Bram, ayah Rena. Menanyakan tentang hubungan rumah tangga mereka. Bram sudah tau tanpa di beri tahu siapapun. Bram sudah menebak bahwa hubungan mereka sedang tida baik-baik saja, contohnya seperti Rena yang ingin tinggal di rumah Bram beberapa hari namun baru satu hari sudah di jemput suaminya, dan tentang keguguran kandungan Rena, dokter bilang Rena keguguran karna terlalu banyak pikiran dan itu memicu kehamilannya. Sebelum keguguran pun masa kehamilannya sudah tidak normal karna ia terlalu banyak pikiran. Dari situ Bram tau, mengapa anaknya banyak pikiran, mungkin hubungan keluarganya sedang tidak baik-baik saja.

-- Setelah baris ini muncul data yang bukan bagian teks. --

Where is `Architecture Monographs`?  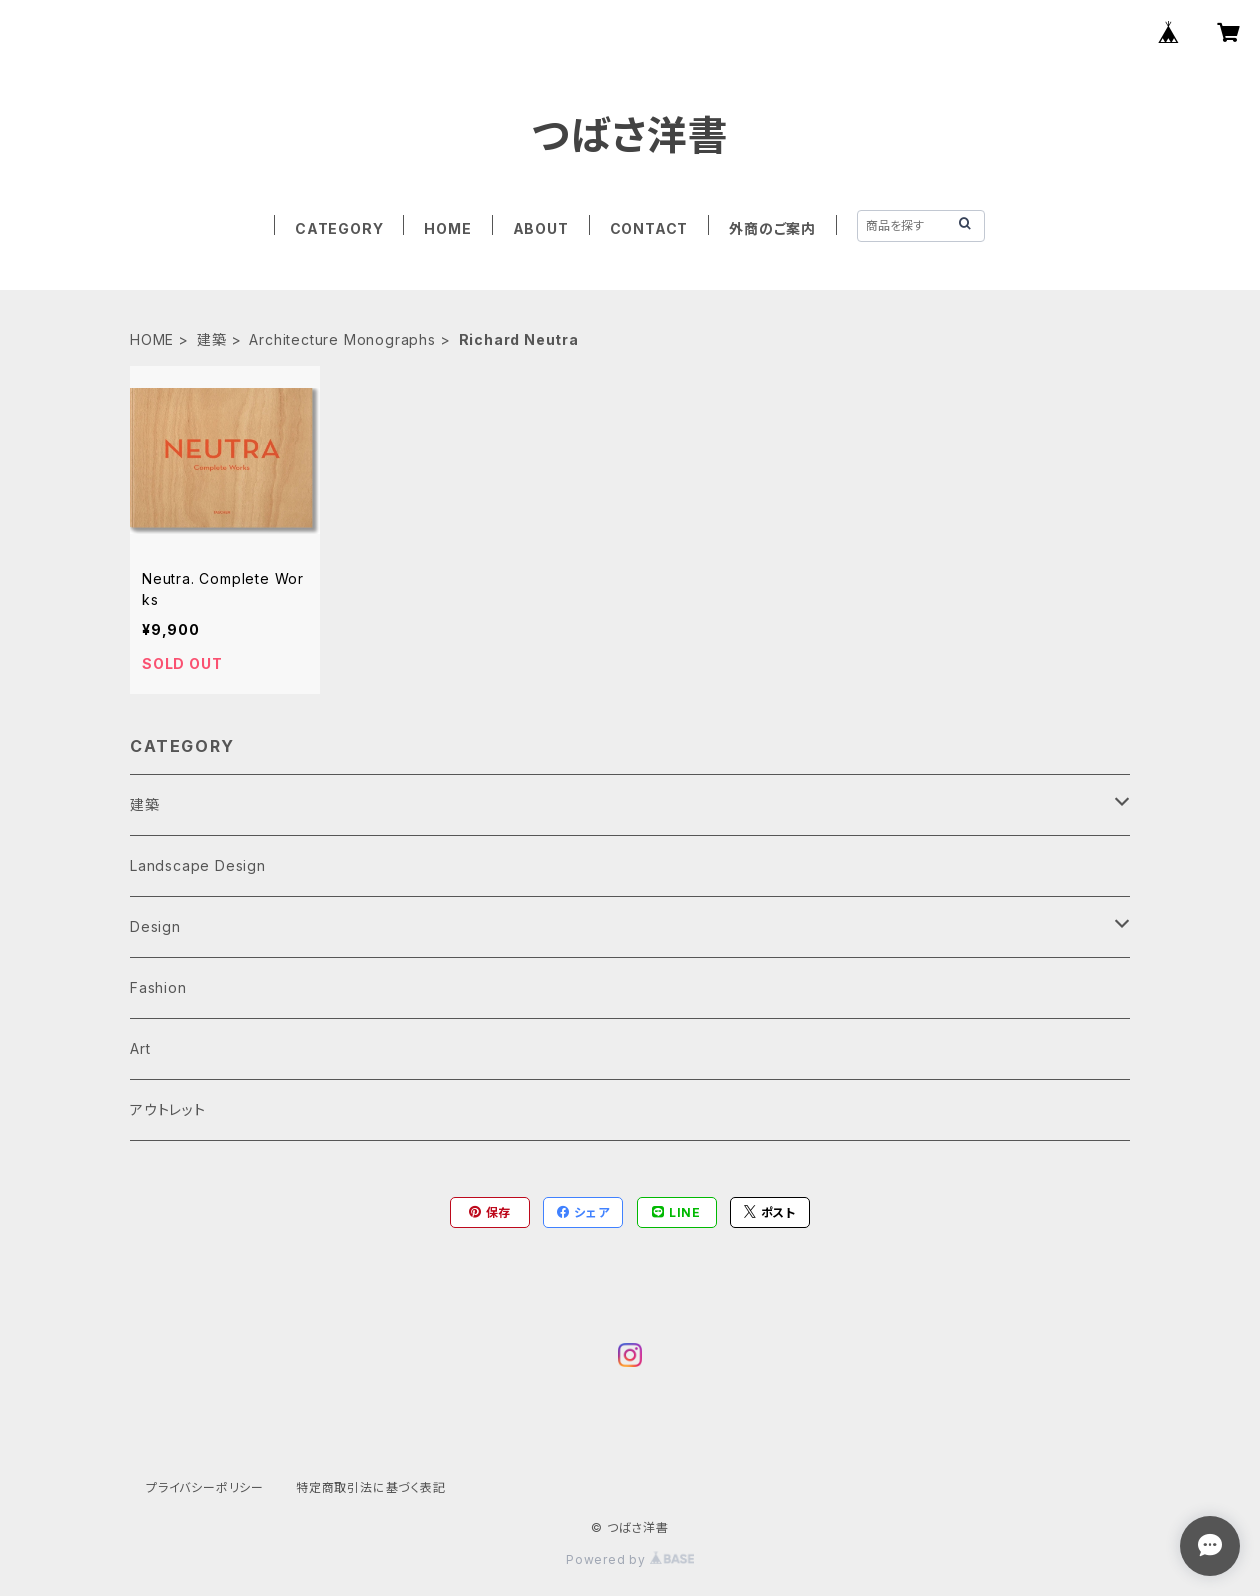 Architecture Monographs is located at coordinates (342, 339).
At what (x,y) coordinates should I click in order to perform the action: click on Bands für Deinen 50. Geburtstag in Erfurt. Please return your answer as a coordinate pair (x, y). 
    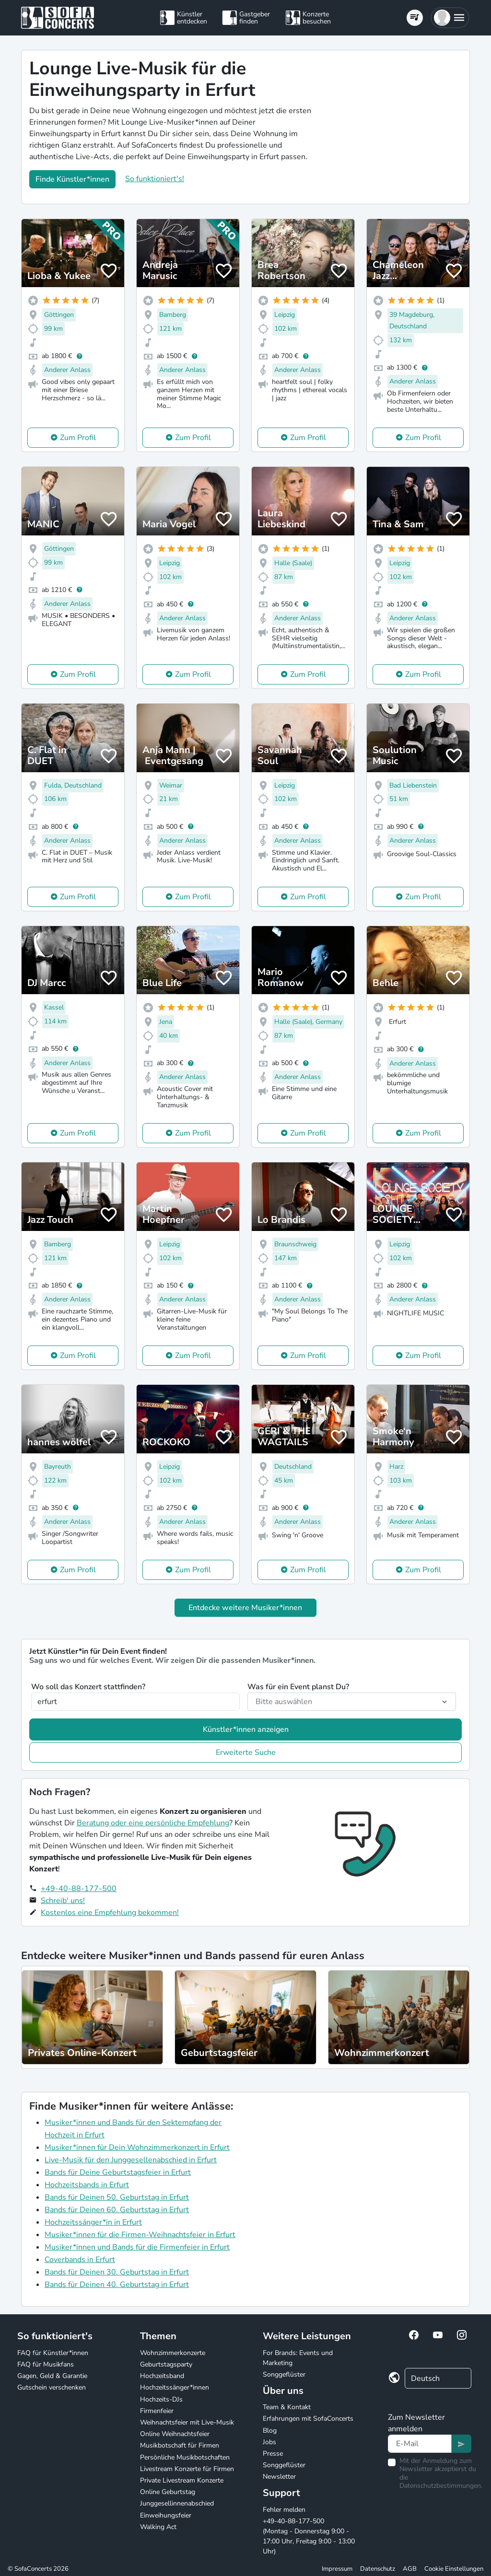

"Jujur, aku merasa gagal jadi suami. Buktinya Rena udah buka hijabnya lagi, semalam aja dia berpakaian yang tidak pantai untuk seorang muslim pakai."

Bram menepuk bahu Zami pelan bermaksud untuk menenangkan. "Seorang suami wajib membimbing istrinya sampai ke jalan yang benar, membimbing istrinya sampai ke jannah. Jika Rena berlaku seperti itu, mungkin saja ia butuh perhatian dari kamu karna saya lihat kamu jarang memperhatikannya."

Zami sadar, ia akhir-akhir ini jarang sekali memperhatikannya. Ia sungguh menyesal tidak memahami sikap istrinya belakangan ini, sikap sensi yang istrinya kasih untuknya. Ternyata Rena bersikap seperti itu karna ia butuh perhatian dari seorang suami.

"Kamu hari ini kerja kan? Setelah kerja kamu harus mulai memperhatikan Rena dengan kasih sayang yang kamu punya ketika dulu."

Zami mengangguk dan berpamit untuk kerja.

••••••
Zami pulang lalu duduk di sofa. Ia memijat pelipisnya karna ia merasa kepalanya begitu pusing. Zami mengedarkan pandangannya melihat keberadaan istrinya, tapi mungkin istrinya masih di dalam kamar.

Ceklek..

Rena keluar dari kamarnya dengan dandanan yang terkesan sederhana namun cantik. Ia memakai levis pendek dengan baju panjang dan rambutnya yang bergerai, seperti masih umur belasan tahun. Rena keluar rumah menuju tempat ia dan sahabatnya dulu berkumpul.

"Mau kemana?"

Rena tidak menjawab. Zami bangkit dan menghampiri istrinya.

"Kamu mau keluar? Pakai hijab kamu sayang, dosa!"

Rena menggidikan bahunya acuh lalu berjalan menuju pintu depan. Zami menahan tangannya ketika Rena hendak membuka pintu.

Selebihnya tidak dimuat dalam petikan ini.